Ma grand-mère signifiait en deux mots l’interdit net et définitif. A mon père, il suffisait d’un regard. L’instituteur alternait la leçon édifiante de 8 heures et la gifle expéditive du gros de la journée. Erasme, lui, parlait. Tout ce temps où nous avons dû l’entendre sans l’écouter, les fourmis dans les jambes, n’osant lui faire offense de nous enfuir en riant ! Car nous étions moins mal élevés qu’il ne le pensait.

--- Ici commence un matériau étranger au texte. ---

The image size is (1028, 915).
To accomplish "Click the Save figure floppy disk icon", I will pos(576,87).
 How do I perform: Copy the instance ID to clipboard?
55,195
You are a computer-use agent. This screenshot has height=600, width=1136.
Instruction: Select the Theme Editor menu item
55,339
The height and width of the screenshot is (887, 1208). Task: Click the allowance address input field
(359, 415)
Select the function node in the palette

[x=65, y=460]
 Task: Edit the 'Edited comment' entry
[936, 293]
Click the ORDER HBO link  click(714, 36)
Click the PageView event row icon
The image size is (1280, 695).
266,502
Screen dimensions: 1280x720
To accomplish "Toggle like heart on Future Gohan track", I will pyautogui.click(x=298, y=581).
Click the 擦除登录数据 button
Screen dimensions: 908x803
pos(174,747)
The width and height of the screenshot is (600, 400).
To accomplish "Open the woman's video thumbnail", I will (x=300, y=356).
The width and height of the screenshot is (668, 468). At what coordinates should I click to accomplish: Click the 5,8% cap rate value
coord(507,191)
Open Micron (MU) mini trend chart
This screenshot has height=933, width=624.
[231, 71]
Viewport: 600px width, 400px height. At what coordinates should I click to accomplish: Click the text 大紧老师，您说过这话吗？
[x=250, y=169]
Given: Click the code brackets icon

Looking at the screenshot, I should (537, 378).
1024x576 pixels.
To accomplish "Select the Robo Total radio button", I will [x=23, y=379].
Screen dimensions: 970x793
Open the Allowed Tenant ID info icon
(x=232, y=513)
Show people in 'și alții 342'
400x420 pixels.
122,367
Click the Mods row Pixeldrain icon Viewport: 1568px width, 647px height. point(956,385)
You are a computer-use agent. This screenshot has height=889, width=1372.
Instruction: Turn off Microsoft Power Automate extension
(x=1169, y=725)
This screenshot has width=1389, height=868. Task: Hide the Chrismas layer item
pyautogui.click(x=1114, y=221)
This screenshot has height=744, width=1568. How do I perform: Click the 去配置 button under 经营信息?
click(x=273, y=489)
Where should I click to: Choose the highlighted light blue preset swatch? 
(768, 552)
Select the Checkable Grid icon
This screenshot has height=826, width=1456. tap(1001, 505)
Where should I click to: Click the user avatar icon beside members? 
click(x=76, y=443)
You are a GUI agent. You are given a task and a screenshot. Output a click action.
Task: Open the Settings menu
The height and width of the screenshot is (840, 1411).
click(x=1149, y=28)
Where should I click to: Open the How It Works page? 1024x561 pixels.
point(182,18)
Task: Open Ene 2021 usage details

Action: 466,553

Je me rappelle la dernière fois qu’il nous prêcha. Les années avaient passé, nous avions monté en asperges. Le collège nous avait émancipés. Une fin d’après-midi, de grandes vacances, nous rentrions en groupe d’une longue partie de basket. La chemisette mouillée, les joues en feu, la sueur coulant par tout le corps, parlant fort nous n’avions pas vu Erasme à son poste. Il nous accoste, le nombre ne l’effrayant pas. Nous nous arrêtons, le saluons. « Voilà bien les jeunes d’aujourd’hui ! pas fainéants, non ! mais qu’est-ce-qu’ils font de leur sueur ? Rien de bon. C’est du gaspillage, mes enfants ! Vous vous rendez compte, avec une pioche et une pelle, tout ce que vous auriez fait comme travail ? sans vous fatiguer plus ! » Si ce ne sont pas là ses mots, la substance y est. Nous l’écoutions poliment, goguenards en dedans, dédaignant de lui expliquer notre bonheur, ce bien-être dans lequel nous nous sentions, le corps léché par la brise tiède du soir, le cerveau fouetté par l’afflux de sang oxygéné, les muscles relâchés.
Peut-être avait-il raison, cependant. Aujourd’hui, voyant tous ces coureurs dans les jardins publics, il m’arrive de penser que, réunis dans une immense cage à écureuil branchée sur un alternateur, ils permettraient l’économie d’une centrale nucléaire.